4. TB Center, Public Health Research Institute, Newark, NJ, USA
ABSTRACT
Mycobacterium leprae lacks a functional heat shock response mechanism which appears to relegate it to peripheral regions of the body including peripheral nerves. The alternative sigma factor SigH orchestrates the heat shock response by inducing sigE and sigB gene transcription and their respective heat shock regulons in M. tuberculosis (Mtb). However, M. leprae's sigE and sigB genes are transcriptional unresponsive during heat shock conditions. A likely mechanism for this heat shock defect is the lack of a functional sigH. However, no recombinant protocols exist for M. leprae to directly test this hypothesis. Therefore, we studied the functional capability of SigE of M. leprae, using surrogate genetics in a sigE knock-out mutant of Mtb (ST28) containing a functional sigH. The SigE of M. leprae restored the ability of ST28 to respond to heat shock and detergent stress and restored its ability to grow in human macrophages providing direct evidence that the SigE of M. leprae is functionally capable of regulating specific stress responses and indirect evidence that the lack of a protective heat shock response and potentially other environmental stress responses in M. leprae is at least partly due to the lack of a functional sigH.

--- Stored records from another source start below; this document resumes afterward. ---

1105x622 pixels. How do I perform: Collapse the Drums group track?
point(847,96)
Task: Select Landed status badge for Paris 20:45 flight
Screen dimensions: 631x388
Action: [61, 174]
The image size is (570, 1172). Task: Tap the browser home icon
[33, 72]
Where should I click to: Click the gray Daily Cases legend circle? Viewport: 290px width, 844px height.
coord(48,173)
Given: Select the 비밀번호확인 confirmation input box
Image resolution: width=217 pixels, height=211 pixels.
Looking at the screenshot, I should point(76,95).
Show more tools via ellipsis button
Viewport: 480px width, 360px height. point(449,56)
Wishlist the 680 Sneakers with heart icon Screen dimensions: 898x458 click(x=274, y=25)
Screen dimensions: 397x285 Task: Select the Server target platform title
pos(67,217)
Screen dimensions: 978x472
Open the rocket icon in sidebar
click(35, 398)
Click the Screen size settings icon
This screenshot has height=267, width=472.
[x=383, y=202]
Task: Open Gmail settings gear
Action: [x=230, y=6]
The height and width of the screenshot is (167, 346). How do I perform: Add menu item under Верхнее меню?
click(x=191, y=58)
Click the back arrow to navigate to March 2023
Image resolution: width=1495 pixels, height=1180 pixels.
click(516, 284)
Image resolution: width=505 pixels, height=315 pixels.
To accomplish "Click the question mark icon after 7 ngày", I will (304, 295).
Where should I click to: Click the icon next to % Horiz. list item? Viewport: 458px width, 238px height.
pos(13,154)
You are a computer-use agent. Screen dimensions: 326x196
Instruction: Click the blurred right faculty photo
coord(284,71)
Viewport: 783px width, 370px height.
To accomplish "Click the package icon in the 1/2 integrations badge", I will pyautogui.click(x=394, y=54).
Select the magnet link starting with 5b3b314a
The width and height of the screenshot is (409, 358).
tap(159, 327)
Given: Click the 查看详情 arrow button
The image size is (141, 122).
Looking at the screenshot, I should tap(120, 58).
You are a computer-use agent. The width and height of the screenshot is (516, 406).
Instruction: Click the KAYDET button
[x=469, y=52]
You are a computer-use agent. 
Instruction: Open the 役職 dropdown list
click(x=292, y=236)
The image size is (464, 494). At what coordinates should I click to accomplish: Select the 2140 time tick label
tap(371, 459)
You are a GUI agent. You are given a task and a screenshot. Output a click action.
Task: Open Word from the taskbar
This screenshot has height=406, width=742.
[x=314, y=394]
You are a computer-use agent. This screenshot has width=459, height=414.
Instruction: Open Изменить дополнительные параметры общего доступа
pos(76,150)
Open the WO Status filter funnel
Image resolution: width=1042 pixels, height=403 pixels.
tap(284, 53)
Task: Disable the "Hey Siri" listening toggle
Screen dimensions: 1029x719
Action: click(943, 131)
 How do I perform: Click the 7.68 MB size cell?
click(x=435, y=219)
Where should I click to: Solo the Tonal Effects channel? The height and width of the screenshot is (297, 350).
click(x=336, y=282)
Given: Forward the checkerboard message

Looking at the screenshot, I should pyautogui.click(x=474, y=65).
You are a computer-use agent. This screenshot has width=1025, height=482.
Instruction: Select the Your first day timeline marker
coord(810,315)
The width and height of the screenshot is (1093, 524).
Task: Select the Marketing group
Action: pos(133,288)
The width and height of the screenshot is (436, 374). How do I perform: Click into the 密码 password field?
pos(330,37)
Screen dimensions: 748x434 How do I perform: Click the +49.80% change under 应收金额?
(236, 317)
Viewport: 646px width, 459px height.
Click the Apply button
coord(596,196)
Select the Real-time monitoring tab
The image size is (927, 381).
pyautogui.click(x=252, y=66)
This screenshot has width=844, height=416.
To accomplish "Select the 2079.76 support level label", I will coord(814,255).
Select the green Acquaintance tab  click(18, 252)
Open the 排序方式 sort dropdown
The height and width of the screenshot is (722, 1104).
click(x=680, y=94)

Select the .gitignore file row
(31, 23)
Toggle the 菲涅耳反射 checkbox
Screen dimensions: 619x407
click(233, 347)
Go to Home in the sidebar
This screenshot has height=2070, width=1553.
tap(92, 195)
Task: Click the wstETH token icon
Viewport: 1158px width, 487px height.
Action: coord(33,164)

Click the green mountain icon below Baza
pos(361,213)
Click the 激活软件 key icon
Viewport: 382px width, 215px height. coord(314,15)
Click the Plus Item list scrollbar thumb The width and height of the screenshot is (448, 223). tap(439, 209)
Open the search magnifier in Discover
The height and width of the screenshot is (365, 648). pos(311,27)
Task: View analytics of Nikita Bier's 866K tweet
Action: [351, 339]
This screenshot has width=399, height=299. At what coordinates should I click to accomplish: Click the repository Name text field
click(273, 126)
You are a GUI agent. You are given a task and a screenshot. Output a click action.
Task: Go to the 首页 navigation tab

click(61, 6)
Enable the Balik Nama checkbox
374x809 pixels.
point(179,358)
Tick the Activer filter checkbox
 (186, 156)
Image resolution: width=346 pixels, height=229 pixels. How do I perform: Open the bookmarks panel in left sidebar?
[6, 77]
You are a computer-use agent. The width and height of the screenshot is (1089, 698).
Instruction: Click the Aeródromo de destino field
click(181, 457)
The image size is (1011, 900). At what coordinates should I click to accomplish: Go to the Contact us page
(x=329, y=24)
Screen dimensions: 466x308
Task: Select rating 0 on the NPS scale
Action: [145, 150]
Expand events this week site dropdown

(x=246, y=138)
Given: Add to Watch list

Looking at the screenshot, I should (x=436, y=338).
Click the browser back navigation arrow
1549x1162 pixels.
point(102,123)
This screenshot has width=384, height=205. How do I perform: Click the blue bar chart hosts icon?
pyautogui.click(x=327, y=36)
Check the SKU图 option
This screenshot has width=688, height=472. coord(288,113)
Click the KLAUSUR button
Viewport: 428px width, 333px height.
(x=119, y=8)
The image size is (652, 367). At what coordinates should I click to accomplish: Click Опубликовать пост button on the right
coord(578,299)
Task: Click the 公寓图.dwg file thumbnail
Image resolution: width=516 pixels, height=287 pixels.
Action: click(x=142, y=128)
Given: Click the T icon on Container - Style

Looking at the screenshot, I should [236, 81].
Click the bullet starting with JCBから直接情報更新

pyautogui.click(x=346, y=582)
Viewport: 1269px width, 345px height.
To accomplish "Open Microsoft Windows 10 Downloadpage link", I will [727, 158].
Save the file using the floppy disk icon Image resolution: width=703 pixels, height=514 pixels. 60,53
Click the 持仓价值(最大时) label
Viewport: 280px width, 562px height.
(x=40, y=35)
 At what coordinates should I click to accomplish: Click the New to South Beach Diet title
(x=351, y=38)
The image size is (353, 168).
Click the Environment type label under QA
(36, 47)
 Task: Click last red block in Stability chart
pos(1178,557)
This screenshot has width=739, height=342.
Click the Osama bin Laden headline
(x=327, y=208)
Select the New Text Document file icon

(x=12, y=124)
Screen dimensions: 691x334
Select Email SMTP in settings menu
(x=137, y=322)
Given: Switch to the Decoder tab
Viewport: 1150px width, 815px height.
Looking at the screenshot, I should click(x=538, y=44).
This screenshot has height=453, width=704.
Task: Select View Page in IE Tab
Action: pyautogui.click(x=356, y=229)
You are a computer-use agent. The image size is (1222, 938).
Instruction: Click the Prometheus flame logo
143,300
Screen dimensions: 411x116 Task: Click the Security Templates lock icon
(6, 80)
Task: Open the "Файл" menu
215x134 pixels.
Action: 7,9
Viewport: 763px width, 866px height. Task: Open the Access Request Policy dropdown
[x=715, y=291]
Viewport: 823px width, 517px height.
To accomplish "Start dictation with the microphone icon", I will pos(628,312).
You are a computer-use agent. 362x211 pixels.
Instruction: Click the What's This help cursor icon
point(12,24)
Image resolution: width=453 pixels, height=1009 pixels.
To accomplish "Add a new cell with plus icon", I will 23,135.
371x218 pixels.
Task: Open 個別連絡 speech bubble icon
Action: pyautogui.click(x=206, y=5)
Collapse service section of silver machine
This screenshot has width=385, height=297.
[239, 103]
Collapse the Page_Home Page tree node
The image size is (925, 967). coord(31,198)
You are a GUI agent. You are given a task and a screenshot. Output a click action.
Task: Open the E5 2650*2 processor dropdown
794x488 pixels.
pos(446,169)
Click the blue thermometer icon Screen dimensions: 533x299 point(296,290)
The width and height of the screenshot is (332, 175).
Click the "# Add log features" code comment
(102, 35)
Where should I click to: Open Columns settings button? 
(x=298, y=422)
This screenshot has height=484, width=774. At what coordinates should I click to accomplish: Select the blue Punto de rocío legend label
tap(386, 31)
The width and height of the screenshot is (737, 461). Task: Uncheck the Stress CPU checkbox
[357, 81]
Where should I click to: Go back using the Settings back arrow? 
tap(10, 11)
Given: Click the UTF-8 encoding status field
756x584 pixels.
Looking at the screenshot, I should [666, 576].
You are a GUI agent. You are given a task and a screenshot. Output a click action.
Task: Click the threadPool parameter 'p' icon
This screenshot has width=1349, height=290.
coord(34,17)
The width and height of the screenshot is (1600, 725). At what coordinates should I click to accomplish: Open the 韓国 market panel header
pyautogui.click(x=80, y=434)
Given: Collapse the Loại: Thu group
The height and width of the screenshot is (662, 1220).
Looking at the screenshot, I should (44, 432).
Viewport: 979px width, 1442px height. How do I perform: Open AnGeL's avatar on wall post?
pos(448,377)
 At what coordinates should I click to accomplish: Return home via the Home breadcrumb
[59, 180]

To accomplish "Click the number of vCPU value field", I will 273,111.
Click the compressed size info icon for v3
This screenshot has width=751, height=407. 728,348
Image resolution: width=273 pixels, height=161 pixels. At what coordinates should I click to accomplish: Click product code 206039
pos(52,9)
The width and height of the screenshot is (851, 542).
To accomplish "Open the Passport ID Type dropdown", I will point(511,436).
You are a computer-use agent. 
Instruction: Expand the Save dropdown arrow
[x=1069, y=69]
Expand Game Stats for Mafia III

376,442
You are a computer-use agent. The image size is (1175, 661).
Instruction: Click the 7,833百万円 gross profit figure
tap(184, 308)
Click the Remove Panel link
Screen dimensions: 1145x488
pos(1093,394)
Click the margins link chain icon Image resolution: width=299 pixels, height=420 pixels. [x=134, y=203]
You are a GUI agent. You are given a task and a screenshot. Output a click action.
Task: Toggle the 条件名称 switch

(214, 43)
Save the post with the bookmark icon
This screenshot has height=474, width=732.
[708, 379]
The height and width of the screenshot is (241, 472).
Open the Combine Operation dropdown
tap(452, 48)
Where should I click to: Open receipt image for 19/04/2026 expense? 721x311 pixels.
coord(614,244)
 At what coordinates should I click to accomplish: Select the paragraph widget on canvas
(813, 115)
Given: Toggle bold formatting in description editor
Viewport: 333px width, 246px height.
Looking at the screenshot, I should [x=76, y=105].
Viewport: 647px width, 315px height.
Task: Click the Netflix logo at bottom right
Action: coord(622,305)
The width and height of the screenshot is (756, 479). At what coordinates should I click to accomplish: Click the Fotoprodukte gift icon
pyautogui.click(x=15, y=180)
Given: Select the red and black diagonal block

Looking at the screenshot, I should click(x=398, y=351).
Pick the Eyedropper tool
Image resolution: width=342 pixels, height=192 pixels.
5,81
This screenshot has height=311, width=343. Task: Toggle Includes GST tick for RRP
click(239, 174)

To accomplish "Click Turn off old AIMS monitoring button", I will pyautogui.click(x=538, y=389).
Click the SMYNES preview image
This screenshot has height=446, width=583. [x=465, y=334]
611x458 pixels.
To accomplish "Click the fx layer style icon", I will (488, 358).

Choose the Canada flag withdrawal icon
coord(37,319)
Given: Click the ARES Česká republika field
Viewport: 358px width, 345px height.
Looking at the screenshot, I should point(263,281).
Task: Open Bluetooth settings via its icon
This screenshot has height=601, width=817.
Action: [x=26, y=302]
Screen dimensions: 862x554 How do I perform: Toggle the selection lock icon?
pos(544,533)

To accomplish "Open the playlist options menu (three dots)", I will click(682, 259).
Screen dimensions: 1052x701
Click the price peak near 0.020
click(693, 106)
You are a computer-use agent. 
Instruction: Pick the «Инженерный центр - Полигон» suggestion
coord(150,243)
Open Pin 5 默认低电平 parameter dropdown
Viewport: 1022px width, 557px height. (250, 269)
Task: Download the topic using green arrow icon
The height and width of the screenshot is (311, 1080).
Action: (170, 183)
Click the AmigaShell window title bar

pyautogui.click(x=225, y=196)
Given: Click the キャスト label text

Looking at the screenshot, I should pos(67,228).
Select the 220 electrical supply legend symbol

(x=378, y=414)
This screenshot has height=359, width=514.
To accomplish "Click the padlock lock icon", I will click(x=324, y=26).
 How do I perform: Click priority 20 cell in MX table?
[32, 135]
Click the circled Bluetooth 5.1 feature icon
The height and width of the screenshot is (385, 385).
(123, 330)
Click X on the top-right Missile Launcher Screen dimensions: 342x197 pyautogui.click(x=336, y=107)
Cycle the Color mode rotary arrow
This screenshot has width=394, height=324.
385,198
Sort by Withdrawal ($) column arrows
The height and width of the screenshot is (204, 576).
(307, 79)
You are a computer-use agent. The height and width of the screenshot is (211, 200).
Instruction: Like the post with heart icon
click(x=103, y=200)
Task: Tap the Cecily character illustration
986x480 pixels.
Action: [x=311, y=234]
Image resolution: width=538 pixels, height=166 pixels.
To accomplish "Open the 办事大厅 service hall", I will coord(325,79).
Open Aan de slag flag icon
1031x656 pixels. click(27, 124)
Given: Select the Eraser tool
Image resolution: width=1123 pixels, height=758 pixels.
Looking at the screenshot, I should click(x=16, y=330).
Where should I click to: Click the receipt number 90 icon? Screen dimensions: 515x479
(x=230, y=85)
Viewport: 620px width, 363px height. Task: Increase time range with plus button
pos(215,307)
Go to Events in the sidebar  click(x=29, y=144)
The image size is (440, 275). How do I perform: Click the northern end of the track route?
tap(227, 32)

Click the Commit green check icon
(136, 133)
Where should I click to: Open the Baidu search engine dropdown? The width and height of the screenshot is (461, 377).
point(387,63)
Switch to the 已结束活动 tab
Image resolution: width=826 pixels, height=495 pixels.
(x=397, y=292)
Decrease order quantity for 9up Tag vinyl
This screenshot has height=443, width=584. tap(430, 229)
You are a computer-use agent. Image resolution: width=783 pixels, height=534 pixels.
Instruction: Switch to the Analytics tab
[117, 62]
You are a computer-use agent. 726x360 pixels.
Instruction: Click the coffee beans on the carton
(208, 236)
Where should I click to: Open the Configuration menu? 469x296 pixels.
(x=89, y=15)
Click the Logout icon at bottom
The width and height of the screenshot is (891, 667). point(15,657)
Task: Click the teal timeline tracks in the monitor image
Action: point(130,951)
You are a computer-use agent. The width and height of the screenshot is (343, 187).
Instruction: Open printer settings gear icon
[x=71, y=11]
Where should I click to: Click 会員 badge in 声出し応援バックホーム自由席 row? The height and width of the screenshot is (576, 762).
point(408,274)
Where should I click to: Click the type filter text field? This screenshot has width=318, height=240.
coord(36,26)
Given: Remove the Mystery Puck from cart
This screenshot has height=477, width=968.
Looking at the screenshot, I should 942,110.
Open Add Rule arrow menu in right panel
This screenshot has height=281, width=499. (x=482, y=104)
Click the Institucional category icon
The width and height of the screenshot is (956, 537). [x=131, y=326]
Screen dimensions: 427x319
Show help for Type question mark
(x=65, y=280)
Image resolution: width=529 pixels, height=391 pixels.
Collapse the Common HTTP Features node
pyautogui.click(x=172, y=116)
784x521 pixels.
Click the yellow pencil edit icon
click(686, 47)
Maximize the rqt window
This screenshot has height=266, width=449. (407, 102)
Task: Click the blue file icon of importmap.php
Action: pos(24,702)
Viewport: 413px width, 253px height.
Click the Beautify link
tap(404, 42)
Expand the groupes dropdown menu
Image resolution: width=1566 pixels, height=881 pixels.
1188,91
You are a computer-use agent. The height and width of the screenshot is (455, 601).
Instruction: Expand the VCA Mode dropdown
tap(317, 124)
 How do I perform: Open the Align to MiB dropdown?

Lepra Reactions After Multidrug Therapy for Multibacillary (MB) Leprosy
Ma. Victoria Balagon; Roland Cellona; Rodolfo Abalos; Robert Gelber
Leonard Wood Memorial Center for Leprosy Research, Cebu, Republic of the Philippines
ABSTRACT
There are two distinct, commonly occurring, immunologically-mediated reactional states in leprosy which complicate its course, account for considerable morbidity, including neuropathy, and are the major reason for patients on chemotherapy to seek medical attention-lepra type 1 reactions, reversal reaction (RR), and lepra type 2 reactions, ENL, mediated respectively by Th1 and Th2 responses. In this study we evaluated in MB patients the incidence, severity, and duration of lepra reactions one and two years after the completion of 1-year WHO MDT (139 patients) and 2-year WHOMDT (295 patients) and compared those results. We have found for the first time that in MB patients lepra reactions commonly persist even after the completion of MDT, occurring 48% of the time in the first 2 years after the currently recommended 1year regimen and are of considerable severity and duration. Also, the incidence, severity and duration of lepra reactions and the frequency of neuritis were consistently greater after the completion of 1-year MDT than 2-year MDT, and lepra reactions and these complications more frequent in those with a high bacterial burden. Since a major goal of WHO MDT is to reduce the duration needed to care for leprosy patients to a period sufficient to complete MDT, our findings suggest this is not feasible without courting the significant morbidity from lepra reactions observed in this study.